I'd agree on the warning on disabling swap. It's just not a good idea. I don't even know if the way you're doing it is even effective. Too many opportunities for things to go awry.
So, back to the OT (Original Topic)....
Since SL, I've had similar issues. I've participated in several threads both here and on the Apple support discussion boards, and either people are seeing the problem themselves, or (aggravating) telling me I don't actually have a problem... sigh.
It seems like - I have no confirmation of this - that SN is fairly aggressive memory usage. For example, if I simply play a DVD in DVD Player, my Inactive RAM usage will continue to climb as I watch the DVD. For some DVDs, they'll actually fit entirely into my RAM, and I can move forwards and backwards in the title without any DVD disc accesses at all.
Now, that's pretty cool for performance. If data is in RAM, bam, it's there to be accessed with no delay in going to disk. I have no issue with this.
What I do have an issue with is that if I exhaust my RAM, say by watching a DVD, then after I've quit DVD Player and I go launch another app, I get swapping. SL just seems to want to hang onto that cached data even if it's going to cause swapping. Now, I'd _ass_u_me_ that if I've got 2.5G of RAM Inactive, then dangit USE IT when I've a) quit the app already and b) am looking to open up another app.
But no, I'm into swapping right away. It's as if SL just has to hang onto that cached data in RAM, so it needs to page it out so it can page in my new stuff.
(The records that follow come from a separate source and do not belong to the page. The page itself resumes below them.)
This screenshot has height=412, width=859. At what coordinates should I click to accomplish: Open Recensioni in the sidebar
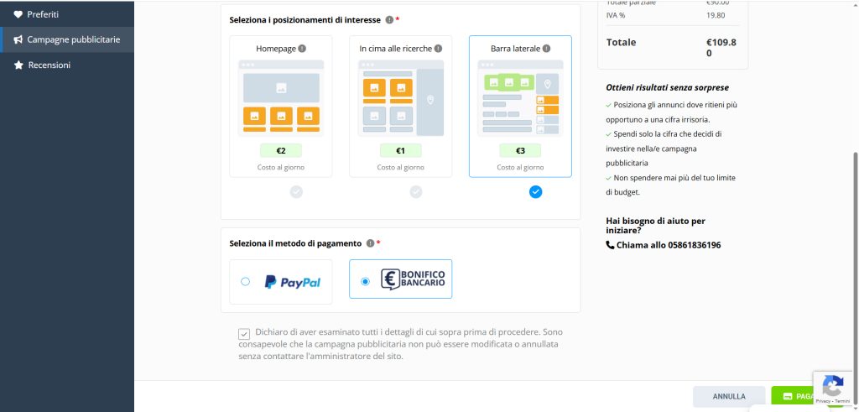click(x=49, y=65)
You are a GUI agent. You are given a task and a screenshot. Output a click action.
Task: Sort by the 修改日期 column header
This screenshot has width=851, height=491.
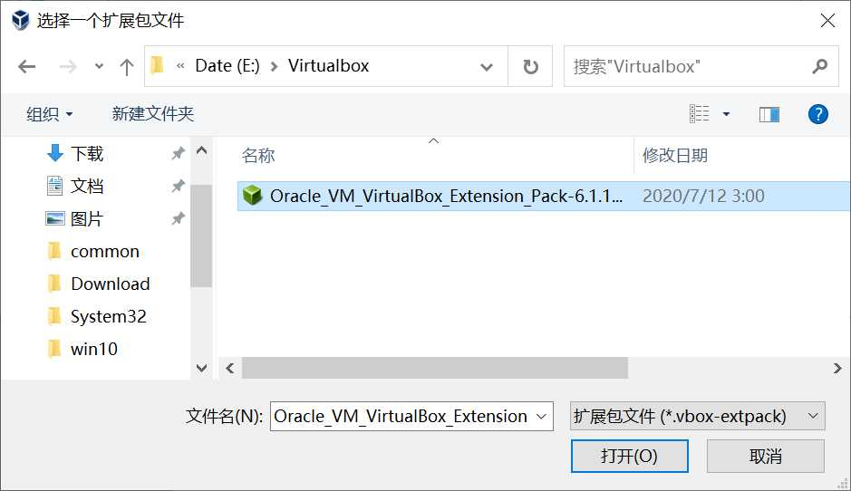[x=675, y=156]
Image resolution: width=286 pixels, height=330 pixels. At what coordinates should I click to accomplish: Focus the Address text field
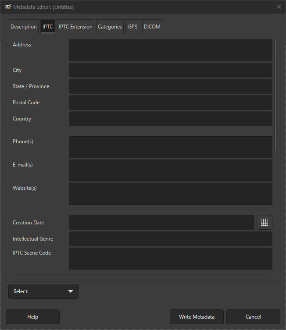point(170,50)
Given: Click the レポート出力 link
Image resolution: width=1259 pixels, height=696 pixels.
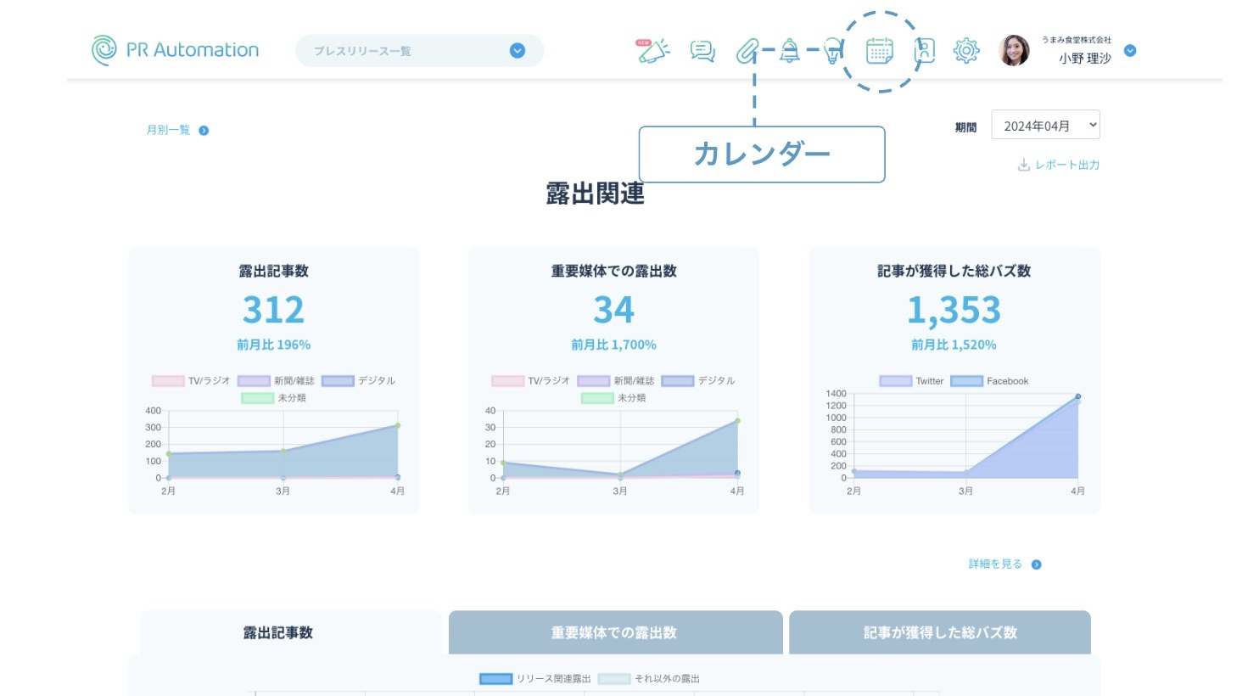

Nicely enough, in one of the threads about this, someone chimed in and suggested simply running Repair Disk Permissions, and it works. The drawback is that it can take 3-8 minutes to run. However, many times you'll see the inactive set to free within a minute or so after starting Repair Disk Permissions, which is nice.
I also found out that running du -sx on the / filesystem will also do the trick when run as root. This is also nice, as I set up a script on my server to run that command every 60 minutes. Oh yeah, that's right, even on a server that just sits there and serves files I get swapping.
Oh well. I had some hopes that 10.6.3 would fix this, but I think this may just be how Apple wants it to work. It sure as hell gives you good performance in many situations, but it's not foolproof by a long shot.